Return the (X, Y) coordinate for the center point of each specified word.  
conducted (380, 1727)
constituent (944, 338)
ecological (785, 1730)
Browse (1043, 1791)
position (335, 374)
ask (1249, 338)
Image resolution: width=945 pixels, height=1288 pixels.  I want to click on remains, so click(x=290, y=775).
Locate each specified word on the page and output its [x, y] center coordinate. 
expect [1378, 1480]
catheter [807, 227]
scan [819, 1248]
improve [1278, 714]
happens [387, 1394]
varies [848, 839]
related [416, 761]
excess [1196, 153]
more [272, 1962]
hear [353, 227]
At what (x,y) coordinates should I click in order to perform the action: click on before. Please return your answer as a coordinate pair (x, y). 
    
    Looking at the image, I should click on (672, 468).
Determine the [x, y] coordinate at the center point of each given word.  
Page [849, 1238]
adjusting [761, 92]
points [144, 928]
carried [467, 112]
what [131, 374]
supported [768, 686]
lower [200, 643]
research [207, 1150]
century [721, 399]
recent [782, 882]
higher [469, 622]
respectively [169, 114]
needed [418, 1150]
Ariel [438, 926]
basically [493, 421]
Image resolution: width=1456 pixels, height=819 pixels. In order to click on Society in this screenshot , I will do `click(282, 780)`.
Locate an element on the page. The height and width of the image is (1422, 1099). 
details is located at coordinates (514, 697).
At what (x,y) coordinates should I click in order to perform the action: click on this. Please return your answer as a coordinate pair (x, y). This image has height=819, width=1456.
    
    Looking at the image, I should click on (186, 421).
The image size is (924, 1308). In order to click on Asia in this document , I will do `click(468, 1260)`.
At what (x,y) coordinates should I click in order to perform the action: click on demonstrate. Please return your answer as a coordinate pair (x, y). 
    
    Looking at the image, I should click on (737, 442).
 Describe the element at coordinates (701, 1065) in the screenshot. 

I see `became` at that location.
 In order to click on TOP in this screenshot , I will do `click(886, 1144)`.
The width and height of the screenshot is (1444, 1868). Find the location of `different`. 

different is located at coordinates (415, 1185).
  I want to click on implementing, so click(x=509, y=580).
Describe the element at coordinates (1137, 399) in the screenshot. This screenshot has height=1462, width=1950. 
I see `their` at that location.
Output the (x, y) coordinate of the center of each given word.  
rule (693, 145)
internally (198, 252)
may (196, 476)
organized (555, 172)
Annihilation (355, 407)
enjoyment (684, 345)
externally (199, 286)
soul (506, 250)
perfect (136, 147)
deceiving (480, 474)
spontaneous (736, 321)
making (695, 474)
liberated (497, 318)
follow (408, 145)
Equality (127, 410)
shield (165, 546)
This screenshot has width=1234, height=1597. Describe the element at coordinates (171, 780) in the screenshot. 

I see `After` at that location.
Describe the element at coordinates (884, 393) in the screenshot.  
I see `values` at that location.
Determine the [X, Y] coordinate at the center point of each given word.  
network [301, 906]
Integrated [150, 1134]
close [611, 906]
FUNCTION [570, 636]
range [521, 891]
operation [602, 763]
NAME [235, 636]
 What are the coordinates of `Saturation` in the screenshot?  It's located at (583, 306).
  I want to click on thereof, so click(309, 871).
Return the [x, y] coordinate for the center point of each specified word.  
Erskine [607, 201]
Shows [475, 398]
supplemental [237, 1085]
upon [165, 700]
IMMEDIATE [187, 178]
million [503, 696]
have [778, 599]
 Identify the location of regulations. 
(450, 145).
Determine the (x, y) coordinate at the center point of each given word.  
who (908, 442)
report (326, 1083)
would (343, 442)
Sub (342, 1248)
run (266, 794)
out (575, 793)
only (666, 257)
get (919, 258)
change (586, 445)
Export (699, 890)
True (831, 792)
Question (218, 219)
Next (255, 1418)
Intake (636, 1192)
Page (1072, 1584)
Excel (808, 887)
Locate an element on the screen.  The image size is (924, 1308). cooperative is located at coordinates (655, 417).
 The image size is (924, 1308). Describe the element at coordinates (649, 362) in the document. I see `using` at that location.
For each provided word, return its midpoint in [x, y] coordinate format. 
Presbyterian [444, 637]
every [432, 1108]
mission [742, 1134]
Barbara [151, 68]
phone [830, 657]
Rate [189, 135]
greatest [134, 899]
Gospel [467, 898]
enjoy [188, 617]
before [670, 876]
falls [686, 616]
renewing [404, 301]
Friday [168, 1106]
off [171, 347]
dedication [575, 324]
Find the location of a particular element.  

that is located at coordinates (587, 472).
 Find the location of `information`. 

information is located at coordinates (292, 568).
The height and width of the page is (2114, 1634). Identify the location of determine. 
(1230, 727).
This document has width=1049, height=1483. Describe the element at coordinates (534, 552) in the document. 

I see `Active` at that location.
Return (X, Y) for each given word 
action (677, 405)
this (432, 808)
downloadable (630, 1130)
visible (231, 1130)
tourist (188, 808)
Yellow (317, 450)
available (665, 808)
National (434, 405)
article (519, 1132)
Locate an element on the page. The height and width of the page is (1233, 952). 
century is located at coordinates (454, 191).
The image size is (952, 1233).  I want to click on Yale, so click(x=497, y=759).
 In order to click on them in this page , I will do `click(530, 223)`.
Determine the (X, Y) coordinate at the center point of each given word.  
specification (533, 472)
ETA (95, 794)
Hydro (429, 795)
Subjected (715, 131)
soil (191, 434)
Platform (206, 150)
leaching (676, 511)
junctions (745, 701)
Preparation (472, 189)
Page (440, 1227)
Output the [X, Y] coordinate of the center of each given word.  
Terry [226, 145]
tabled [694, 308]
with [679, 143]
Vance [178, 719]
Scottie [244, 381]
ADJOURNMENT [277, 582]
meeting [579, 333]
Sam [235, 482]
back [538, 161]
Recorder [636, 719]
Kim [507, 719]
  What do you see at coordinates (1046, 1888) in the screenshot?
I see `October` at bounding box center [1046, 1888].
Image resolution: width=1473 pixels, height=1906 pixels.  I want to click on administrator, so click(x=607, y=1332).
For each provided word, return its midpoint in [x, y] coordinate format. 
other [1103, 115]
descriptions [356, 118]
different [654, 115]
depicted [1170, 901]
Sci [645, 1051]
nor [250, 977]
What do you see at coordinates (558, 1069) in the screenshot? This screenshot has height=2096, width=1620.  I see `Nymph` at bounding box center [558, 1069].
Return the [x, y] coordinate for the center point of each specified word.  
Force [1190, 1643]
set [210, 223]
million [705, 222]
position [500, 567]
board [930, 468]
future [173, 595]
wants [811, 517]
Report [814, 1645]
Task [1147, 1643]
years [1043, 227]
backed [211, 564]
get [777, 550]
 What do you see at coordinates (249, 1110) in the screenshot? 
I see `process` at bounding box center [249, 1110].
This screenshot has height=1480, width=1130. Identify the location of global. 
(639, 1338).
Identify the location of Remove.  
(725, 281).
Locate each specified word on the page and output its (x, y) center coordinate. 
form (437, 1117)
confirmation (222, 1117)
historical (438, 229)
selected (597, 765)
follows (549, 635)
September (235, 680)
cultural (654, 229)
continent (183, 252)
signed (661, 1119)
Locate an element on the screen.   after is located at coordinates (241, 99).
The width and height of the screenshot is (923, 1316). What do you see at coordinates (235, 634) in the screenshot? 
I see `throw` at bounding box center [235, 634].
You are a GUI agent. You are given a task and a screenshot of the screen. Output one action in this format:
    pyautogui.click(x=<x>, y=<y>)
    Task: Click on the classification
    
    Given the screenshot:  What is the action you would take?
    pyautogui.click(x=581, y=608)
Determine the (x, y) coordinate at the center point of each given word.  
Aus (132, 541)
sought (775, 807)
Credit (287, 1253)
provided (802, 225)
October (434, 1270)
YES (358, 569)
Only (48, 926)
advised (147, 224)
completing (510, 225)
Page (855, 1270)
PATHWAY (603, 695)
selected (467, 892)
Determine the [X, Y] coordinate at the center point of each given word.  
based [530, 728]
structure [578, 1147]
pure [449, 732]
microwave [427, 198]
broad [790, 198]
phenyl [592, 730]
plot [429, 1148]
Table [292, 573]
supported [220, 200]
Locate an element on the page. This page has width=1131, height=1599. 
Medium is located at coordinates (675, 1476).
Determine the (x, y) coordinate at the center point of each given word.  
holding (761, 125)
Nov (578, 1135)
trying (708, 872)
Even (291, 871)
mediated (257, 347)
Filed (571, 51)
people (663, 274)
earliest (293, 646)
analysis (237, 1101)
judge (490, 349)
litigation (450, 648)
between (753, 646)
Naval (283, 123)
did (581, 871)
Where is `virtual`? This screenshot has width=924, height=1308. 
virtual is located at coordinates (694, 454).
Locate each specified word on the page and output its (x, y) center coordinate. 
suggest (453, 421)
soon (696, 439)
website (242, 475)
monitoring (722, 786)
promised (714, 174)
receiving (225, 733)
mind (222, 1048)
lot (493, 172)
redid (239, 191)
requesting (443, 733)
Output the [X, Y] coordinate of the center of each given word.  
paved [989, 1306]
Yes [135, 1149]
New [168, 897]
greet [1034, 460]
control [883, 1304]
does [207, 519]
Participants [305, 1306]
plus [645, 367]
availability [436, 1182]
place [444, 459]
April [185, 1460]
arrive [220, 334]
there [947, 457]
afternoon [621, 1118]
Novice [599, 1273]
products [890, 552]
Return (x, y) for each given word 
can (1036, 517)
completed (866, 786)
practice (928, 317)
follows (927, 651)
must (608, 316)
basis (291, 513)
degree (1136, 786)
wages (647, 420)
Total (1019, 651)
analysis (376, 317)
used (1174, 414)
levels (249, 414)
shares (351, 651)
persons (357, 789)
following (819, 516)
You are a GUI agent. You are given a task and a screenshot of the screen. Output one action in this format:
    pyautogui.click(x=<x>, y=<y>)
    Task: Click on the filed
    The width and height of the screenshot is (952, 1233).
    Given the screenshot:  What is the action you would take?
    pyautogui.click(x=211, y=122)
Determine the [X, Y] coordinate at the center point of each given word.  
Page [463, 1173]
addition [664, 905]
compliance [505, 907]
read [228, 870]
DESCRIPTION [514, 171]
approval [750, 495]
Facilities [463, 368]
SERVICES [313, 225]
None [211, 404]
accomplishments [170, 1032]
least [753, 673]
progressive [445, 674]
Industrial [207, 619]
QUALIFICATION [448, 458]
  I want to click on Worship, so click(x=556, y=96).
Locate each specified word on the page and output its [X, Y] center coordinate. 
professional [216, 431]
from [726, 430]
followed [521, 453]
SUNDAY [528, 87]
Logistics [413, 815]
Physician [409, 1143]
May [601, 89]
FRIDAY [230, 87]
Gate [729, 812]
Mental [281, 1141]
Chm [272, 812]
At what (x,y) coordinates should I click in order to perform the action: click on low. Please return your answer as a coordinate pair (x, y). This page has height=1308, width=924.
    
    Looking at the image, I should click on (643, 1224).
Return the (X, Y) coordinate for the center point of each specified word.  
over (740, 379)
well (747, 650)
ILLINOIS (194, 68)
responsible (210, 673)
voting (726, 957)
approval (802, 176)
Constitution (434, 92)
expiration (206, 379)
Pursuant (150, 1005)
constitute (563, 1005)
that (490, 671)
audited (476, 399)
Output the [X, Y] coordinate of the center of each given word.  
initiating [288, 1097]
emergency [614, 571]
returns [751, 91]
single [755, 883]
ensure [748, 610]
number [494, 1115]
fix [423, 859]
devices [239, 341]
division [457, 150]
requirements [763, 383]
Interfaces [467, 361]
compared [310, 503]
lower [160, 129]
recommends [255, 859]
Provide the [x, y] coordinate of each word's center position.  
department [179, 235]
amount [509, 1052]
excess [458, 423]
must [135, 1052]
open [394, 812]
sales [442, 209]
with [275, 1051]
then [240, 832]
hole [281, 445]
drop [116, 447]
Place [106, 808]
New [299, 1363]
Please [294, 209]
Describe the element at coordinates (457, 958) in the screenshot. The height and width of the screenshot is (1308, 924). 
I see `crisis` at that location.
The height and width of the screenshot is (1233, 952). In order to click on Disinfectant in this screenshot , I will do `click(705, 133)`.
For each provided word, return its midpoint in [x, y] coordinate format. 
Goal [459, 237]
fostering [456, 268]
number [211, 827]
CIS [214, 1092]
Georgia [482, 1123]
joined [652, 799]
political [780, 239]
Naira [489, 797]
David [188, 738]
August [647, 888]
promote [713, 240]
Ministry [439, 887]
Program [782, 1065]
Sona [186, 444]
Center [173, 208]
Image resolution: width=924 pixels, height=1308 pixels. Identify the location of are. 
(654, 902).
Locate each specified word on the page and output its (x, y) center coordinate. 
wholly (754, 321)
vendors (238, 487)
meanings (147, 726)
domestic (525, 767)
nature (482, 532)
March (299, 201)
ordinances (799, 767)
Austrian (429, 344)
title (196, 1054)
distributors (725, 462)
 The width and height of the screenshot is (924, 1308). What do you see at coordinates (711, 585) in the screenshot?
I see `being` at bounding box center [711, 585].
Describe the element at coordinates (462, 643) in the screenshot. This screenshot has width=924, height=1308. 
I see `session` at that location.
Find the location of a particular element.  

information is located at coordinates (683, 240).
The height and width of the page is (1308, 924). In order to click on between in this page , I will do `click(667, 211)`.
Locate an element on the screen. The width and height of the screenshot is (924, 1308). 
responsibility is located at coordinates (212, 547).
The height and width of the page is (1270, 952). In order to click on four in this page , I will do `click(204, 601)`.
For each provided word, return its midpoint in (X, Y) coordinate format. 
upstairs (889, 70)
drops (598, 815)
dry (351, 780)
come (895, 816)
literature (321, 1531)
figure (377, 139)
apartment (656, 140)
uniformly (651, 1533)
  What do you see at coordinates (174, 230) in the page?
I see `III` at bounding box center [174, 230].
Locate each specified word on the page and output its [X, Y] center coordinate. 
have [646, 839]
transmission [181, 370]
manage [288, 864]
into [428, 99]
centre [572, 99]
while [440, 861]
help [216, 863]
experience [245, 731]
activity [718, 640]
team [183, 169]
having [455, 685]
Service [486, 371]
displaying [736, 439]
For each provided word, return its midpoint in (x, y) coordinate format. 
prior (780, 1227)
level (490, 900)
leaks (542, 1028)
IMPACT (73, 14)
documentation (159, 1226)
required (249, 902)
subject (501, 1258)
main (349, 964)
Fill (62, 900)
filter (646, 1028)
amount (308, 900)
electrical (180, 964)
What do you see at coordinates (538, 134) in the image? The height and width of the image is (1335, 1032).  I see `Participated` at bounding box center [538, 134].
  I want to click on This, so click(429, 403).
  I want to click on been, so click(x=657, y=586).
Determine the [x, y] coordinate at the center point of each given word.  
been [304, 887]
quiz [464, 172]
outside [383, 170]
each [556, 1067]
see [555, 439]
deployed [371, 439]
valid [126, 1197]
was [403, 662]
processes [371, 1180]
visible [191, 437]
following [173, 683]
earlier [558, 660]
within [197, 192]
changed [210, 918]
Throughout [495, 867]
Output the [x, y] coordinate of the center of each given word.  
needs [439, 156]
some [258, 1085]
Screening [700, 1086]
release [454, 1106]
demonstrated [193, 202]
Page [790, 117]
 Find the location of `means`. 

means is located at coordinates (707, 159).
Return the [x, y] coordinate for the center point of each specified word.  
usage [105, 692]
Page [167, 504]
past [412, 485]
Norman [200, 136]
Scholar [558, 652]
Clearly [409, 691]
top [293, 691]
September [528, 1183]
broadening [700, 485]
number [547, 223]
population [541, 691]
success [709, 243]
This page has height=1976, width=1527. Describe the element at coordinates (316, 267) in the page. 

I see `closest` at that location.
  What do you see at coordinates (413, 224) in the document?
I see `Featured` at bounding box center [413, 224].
------------------------------------------------------------
=== What you need to do ===
Reproduce verbatim the lines of the data above, from the line with "that (490, 671)" to the line with "recommends [255, 859]", including both of those lines.

=== The solution ===
that (490, 671)
audited (476, 399)
Output the [X, Y] coordinate of the center of each given word.  
initiating [288, 1097]
emergency [614, 571]
returns [751, 91]
single [755, 883]
ensure [748, 610]
number [494, 1115]
fix [423, 859]
devices [239, 341]
division [457, 150]
requirements [763, 383]
Interfaces [467, 361]
compared [310, 503]
lower [160, 129]
recommends [255, 859]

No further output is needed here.